▸ 任务目标:
能把下面所有条目一字不差地重复一遍吗？

文本与元素的定位记录:
--
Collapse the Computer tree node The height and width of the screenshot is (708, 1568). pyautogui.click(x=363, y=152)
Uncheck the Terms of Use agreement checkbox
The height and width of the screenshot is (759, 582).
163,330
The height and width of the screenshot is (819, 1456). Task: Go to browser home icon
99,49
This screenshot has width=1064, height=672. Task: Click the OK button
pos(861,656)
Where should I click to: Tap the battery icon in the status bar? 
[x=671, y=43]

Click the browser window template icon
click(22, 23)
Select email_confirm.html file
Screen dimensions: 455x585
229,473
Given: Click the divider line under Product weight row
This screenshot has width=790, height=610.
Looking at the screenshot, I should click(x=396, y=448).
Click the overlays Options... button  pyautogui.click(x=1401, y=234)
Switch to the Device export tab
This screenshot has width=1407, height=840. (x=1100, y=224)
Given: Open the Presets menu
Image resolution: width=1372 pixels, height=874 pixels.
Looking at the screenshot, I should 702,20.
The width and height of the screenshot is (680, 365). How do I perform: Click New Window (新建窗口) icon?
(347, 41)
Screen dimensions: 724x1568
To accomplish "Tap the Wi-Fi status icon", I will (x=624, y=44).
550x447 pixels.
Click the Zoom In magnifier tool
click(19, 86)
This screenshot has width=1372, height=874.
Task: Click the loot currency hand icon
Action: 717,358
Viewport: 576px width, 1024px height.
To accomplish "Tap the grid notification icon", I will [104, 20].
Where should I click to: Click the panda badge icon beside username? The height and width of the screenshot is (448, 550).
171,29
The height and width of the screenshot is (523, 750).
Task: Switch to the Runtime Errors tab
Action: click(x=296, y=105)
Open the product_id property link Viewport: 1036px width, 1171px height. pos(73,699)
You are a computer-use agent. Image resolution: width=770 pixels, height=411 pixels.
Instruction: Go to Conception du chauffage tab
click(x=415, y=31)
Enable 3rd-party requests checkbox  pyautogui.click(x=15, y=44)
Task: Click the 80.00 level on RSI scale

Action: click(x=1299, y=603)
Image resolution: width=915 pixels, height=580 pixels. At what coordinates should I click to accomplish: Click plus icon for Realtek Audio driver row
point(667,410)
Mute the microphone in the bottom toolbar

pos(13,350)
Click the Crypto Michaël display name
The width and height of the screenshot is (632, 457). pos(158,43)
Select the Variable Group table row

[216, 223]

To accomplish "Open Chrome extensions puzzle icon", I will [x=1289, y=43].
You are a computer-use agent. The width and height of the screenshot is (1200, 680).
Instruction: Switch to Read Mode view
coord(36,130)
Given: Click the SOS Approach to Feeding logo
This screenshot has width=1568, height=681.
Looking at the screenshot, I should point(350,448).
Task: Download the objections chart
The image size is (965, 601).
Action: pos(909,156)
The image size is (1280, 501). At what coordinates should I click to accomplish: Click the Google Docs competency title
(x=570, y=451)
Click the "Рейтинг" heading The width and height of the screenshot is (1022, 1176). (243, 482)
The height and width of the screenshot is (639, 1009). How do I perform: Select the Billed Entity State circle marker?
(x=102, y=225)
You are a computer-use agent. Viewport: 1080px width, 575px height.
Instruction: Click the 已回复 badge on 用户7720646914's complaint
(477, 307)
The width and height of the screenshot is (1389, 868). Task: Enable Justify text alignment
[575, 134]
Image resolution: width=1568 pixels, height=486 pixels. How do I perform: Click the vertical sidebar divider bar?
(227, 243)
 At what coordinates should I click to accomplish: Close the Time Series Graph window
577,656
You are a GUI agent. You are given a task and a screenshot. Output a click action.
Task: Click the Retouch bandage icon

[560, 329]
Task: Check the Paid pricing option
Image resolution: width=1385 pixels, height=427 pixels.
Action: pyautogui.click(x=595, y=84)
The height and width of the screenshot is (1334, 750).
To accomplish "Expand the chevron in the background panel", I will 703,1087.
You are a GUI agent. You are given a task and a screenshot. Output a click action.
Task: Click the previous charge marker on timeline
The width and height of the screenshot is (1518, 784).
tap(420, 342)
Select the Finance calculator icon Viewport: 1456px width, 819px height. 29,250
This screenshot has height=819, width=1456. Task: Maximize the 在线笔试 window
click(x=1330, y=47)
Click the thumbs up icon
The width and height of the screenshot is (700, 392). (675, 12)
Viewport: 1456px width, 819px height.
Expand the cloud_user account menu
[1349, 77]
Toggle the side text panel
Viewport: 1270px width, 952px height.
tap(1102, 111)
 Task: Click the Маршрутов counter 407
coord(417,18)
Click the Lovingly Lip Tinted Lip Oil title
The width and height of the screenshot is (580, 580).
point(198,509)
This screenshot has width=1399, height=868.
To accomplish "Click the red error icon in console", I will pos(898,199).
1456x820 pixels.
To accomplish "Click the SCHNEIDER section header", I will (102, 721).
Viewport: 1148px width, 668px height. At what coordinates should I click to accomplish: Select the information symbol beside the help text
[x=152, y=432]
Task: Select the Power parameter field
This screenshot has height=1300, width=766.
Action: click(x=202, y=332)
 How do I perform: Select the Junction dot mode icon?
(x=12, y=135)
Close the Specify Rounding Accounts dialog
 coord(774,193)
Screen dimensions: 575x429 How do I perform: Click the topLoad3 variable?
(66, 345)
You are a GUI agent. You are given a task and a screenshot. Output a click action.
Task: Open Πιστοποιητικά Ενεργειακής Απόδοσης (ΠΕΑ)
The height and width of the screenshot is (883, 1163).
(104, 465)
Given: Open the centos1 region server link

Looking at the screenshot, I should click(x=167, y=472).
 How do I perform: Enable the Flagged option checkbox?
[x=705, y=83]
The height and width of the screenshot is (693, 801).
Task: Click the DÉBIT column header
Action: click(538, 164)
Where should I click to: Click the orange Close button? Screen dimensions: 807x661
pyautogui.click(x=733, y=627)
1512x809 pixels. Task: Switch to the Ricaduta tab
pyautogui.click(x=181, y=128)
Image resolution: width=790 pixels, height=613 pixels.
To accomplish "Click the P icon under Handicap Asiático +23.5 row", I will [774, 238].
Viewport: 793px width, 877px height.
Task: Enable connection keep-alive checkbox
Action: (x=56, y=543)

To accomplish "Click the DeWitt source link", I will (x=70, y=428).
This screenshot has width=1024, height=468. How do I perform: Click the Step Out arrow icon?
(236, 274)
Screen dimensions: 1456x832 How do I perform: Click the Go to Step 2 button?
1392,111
--
▸ 本题解答:
Collapse the Computer tree node The height and width of the screenshot is (708, 1568). pyautogui.click(x=363, y=152)
Uncheck the Terms of Use agreement checkbox
The height and width of the screenshot is (759, 582).
163,330
The height and width of the screenshot is (819, 1456). Task: Go to browser home icon
99,49
This screenshot has width=1064, height=672. Task: Click the OK button
pos(861,656)
Where should I click to: Tap the battery icon in the status bar? 
[x=671, y=43]

Click the browser window template icon
click(22, 23)
Select email_confirm.html file
Screen dimensions: 455x585
229,473
Given: Click the divider line under Product weight row
This screenshot has width=790, height=610.
Looking at the screenshot, I should click(x=396, y=448).
Click the overlays Options... button  pyautogui.click(x=1401, y=234)
Switch to the Device export tab
This screenshot has width=1407, height=840. (x=1100, y=224)
Given: Open the Presets menu
Image resolution: width=1372 pixels, height=874 pixels.
Looking at the screenshot, I should 702,20.
The width and height of the screenshot is (680, 365). How do I perform: Click New Window (新建窗口) icon?
(347, 41)
Screen dimensions: 724x1568
To accomplish "Tap the Wi-Fi status icon", I will (x=624, y=44).
550x447 pixels.
Click the Zoom In magnifier tool
click(19, 86)
This screenshot has width=1372, height=874.
Task: Click the loot currency hand icon
Action: 717,358
Viewport: 576px width, 1024px height.
To accomplish "Tap the grid notification icon", I will [104, 20].
Where should I click to: Click the panda badge icon beside username? The height and width of the screenshot is (448, 550).
171,29
The height and width of the screenshot is (523, 750).
Task: Switch to the Runtime Errors tab
Action: click(x=296, y=105)
Open the product_id property link Viewport: 1036px width, 1171px height. pos(73,699)
You are a computer-use agent. Image resolution: width=770 pixels, height=411 pixels.
Instruction: Go to Conception du chauffage tab
click(x=415, y=31)
Enable 3rd-party requests checkbox  pyautogui.click(x=15, y=44)
Task: Click the 80.00 level on RSI scale

Action: click(x=1299, y=603)
Image resolution: width=915 pixels, height=580 pixels. At what coordinates should I click to accomplish: Click plus icon for Realtek Audio driver row
point(667,410)
Mute the microphone in the bottom toolbar

pos(13,350)
Click the Crypto Michaël display name
The width and height of the screenshot is (632, 457). pos(158,43)
Select the Variable Group table row

[216, 223]

To accomplish "Open Chrome extensions puzzle icon", I will [x=1289, y=43].
You are a computer-use agent. The width and height of the screenshot is (1200, 680).
Instruction: Switch to Read Mode view
coord(36,130)
Given: Click the SOS Approach to Feeding logo
This screenshot has width=1568, height=681.
Looking at the screenshot, I should point(350,448).
Task: Download the objections chart
The image size is (965, 601).
Action: pos(909,156)
The image size is (1280, 501). At what coordinates should I click to accomplish: Click the Google Docs competency title
(x=570, y=451)
Click the "Рейтинг" heading The width and height of the screenshot is (1022, 1176). (243, 482)
The height and width of the screenshot is (639, 1009). How do I perform: Select the Billed Entity State circle marker?
(x=102, y=225)
You are a computer-use agent. Viewport: 1080px width, 575px height.
Instruction: Click the 已回复 badge on 用户7720646914's complaint
(477, 307)
The width and height of the screenshot is (1389, 868). Task: Enable Justify text alignment
[575, 134]
Image resolution: width=1568 pixels, height=486 pixels. How do I perform: Click the vertical sidebar divider bar?
(227, 243)
 At what coordinates should I click to accomplish: Close the Time Series Graph window
577,656
You are a GUI agent. You are given a task and a screenshot. Output a click action.
Task: Click the Retouch bandage icon

[560, 329]
Task: Check the Paid pricing option
Image resolution: width=1385 pixels, height=427 pixels.
Action: pyautogui.click(x=595, y=84)
The height and width of the screenshot is (1334, 750).
To accomplish "Expand the chevron in the background panel", I will 703,1087.
You are a GUI agent. You are given a task and a screenshot. Output a click action.
Task: Click the previous charge marker on timeline
The width and height of the screenshot is (1518, 784).
tap(420, 342)
Select the Finance calculator icon Viewport: 1456px width, 819px height. 29,250
This screenshot has height=819, width=1456. Task: Maximize the 在线笔试 window
click(x=1330, y=47)
Click the thumbs up icon
The width and height of the screenshot is (700, 392). (675, 12)
Viewport: 1456px width, 819px height.
Expand the cloud_user account menu
[1349, 77]
Toggle the side text panel
Viewport: 1270px width, 952px height.
tap(1102, 111)
 Task: Click the Маршрутов counter 407
coord(417,18)
Click the Lovingly Lip Tinted Lip Oil title
The width and height of the screenshot is (580, 580).
point(198,509)
This screenshot has width=1399, height=868.
To accomplish "Click the red error icon in console", I will pos(898,199).
1456x820 pixels.
To accomplish "Click the SCHNEIDER section header", I will (102, 721).
Viewport: 1148px width, 668px height. At what coordinates should I click to accomplish: Select the information symbol beside the help text
[x=152, y=432]
Task: Select the Power parameter field
This screenshot has height=1300, width=766.
Action: click(x=202, y=332)
 How do I perform: Select the Junction dot mode icon?
(x=12, y=135)
Close the Specify Rounding Accounts dialog
 coord(774,193)
Screen dimensions: 575x429 How do I perform: Click the topLoad3 variable?
(66, 345)
You are a GUI agent. You are given a task and a screenshot. Output a click action.
Task: Open Πιστοποιητικά Ενεργειακής Απόδοσης (ΠΕΑ)
The height and width of the screenshot is (883, 1163).
(104, 465)
Given: Open the centos1 region server link

Looking at the screenshot, I should click(x=167, y=472).
 How do I perform: Enable the Flagged option checkbox?
[x=705, y=83]
The height and width of the screenshot is (693, 801).
Task: Click the DÉBIT column header
Action: click(538, 164)
Where should I click to: Click the orange Close button? Screen dimensions: 807x661
pyautogui.click(x=733, y=627)
1512x809 pixels. Task: Switch to the Ricaduta tab
pyautogui.click(x=181, y=128)
Image resolution: width=790 pixels, height=613 pixels.
To accomplish "Click the P icon under Handicap Asiático +23.5 row", I will [774, 238].
Viewport: 793px width, 877px height.
Task: Enable connection keep-alive checkbox
Action: (x=56, y=543)

To accomplish "Click the DeWitt source link", I will (x=70, y=428).
This screenshot has width=1024, height=468. How do I perform: Click the Step Out arrow icon?
(236, 274)
Screen dimensions: 1456x832 How do I perform: Click the Go to Step 2 button?
1392,111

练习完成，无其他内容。